Rat insulin-like growth factor-I (IGF-I) mRNAs with different 5'-untranslated region/prepeptide coding sequences result from transcription initiation in one of two leader exons. While not altering the mature IGF-I coding sequence, these different leaders potentially encode two distinct IGF-I prepeptides, one of 48 amino acids (exon 1) and one of 32 amino acids (exon 2). Within exon 1, transcription initiation is dispersed (i.e. occurs over a approximately 350-basepair region), while within exon 2, it is highly localized. A fourth exon 1 start site, residing only approximately 30 basepairs from its 3' end, is suggested on the basis of RNase protection assays; its use would produce an mRNA encoding a third distinct IGF-I leader peptide of 22 amino acids.

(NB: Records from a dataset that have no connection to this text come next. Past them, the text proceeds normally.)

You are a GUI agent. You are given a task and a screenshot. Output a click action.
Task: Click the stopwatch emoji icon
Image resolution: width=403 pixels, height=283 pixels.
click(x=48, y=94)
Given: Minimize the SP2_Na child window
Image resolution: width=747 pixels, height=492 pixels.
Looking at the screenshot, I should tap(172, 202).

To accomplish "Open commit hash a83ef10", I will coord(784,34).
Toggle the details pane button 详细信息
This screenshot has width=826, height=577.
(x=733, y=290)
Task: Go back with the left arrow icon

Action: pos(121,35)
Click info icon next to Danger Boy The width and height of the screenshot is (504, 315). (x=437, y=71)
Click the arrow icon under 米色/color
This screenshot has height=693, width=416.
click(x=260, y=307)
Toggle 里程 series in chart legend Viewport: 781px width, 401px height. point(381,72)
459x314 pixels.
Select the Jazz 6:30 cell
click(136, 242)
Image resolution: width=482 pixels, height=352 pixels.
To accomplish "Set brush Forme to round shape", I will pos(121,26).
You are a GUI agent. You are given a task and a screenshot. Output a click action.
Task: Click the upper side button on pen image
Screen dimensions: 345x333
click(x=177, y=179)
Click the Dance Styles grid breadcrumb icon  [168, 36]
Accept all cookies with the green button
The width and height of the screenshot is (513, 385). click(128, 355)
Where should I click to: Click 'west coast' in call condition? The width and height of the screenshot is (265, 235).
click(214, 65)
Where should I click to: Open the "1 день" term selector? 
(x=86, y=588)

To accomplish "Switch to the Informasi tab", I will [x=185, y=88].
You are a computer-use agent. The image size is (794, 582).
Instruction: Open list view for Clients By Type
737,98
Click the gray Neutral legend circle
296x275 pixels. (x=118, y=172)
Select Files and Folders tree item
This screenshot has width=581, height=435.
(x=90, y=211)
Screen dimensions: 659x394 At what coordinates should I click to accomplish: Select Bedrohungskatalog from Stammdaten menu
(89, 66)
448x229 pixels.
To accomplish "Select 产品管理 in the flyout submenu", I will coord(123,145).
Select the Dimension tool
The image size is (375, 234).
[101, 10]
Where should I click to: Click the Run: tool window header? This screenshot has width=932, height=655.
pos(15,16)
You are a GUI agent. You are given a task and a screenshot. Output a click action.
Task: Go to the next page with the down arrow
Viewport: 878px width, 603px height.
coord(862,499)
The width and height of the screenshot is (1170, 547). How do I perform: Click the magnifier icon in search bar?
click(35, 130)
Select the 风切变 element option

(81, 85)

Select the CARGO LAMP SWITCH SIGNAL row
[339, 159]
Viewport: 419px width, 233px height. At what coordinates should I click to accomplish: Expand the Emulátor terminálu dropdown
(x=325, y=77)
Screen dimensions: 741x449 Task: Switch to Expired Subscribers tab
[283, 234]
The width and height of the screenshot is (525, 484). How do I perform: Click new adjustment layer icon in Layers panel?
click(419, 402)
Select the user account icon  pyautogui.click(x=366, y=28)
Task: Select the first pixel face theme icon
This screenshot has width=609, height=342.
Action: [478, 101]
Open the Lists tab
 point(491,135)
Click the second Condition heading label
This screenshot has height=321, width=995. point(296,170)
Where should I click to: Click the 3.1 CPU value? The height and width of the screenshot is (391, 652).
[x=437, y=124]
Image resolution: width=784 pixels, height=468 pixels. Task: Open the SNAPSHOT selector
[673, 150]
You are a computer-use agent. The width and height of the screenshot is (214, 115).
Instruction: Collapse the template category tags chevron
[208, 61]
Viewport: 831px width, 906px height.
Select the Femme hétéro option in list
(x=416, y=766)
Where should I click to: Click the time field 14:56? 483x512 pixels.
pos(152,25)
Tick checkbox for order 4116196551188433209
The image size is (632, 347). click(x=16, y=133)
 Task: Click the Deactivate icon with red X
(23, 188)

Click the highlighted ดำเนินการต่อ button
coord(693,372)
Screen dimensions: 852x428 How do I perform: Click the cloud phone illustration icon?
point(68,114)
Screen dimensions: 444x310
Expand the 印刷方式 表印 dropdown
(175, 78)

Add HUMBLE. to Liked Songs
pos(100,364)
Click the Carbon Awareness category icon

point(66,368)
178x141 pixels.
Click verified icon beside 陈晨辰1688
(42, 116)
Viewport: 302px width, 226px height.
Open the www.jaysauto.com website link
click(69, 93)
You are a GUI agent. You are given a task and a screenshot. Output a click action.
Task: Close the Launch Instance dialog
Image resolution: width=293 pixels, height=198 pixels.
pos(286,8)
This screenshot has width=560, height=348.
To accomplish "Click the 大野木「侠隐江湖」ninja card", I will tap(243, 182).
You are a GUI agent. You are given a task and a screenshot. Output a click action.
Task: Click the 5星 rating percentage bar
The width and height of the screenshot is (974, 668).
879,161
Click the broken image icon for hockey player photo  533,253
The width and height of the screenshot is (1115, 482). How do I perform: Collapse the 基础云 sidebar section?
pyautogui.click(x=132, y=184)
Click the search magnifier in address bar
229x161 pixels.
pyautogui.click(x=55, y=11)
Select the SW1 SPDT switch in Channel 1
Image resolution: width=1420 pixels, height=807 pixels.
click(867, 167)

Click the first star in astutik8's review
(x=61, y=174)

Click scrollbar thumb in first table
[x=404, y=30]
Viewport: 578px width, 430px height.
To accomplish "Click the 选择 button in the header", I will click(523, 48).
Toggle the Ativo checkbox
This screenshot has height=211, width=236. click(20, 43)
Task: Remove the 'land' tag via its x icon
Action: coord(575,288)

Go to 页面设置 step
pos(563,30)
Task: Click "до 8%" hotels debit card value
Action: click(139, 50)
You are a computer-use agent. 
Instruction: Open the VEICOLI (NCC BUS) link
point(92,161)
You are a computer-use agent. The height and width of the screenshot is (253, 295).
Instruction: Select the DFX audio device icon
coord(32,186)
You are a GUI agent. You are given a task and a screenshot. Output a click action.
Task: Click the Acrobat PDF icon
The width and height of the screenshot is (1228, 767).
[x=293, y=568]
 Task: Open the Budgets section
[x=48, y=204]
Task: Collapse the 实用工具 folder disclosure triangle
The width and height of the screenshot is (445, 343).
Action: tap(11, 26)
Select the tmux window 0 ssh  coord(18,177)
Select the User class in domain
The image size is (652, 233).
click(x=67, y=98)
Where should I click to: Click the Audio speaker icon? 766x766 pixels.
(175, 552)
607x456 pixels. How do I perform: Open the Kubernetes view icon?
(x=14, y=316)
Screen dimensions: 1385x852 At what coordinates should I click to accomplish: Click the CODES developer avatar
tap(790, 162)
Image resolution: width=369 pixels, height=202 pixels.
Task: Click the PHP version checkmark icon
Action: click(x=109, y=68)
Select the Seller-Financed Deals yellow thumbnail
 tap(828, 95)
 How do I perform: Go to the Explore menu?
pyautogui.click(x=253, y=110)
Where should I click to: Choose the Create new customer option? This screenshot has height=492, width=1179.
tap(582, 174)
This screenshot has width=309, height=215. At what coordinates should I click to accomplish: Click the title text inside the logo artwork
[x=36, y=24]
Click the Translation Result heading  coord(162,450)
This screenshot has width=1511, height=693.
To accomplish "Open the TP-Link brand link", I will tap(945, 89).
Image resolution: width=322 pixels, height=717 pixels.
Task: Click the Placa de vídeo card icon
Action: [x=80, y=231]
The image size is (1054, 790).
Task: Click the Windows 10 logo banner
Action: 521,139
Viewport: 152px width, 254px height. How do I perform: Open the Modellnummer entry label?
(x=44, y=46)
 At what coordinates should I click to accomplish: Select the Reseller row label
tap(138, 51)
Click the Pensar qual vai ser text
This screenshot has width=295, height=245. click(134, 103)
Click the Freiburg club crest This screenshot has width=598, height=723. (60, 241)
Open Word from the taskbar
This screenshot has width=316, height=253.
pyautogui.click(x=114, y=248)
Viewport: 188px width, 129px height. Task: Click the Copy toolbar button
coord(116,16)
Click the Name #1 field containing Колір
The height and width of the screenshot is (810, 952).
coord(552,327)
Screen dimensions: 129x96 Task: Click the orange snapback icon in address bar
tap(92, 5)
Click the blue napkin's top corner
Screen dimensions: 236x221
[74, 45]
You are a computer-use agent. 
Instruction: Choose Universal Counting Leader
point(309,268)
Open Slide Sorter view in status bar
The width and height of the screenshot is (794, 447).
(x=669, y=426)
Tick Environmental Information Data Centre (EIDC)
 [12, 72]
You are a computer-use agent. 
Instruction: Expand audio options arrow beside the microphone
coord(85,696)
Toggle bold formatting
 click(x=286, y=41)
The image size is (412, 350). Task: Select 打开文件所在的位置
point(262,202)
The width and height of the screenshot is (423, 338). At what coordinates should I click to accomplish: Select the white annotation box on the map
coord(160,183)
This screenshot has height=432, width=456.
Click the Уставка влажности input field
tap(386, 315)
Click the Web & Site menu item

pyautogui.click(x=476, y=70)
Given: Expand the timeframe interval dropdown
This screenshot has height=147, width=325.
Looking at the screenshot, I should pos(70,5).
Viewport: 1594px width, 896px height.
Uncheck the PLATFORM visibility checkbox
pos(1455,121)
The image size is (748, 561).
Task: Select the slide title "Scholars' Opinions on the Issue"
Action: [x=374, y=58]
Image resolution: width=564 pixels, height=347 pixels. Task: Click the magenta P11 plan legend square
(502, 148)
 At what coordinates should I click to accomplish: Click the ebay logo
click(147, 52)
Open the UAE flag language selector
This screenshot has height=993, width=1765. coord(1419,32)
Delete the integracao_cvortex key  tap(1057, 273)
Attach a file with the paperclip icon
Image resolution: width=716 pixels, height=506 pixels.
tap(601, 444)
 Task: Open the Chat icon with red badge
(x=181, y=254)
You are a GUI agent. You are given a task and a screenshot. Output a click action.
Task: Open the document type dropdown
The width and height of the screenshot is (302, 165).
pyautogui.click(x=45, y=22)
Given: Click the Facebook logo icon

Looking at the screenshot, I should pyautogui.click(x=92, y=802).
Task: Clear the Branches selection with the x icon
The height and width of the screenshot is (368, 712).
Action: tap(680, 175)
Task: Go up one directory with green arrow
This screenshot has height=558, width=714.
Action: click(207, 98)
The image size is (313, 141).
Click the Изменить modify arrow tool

We have determined that during postnatal development, and as a result of insulinopenic diabetes and fasting, choice of transcription start sites within exon 1 in the liver is coordinately regulated, i.e. use of all start sites increased during development and decreased in the two catabolic states. Transcription initiation at the single major site within exon 2 was also reduced in diabetes and fasting. Insulin replacement therapy and refeeding restored the levels of all transcripts coordinately. During postnatal development, however, transcripts initiating within exon 2 exhibited a different developmental profile than did exon 1 transcripts, increasing especially at the onset of GH-dependent linear growth. In liver, therefore, negative regulation of exon 1 and exon 2 transcription start site usage occurs in catabolic states, while in development, differential regulation of exon 1 and exon 2 transcription start sites occurs.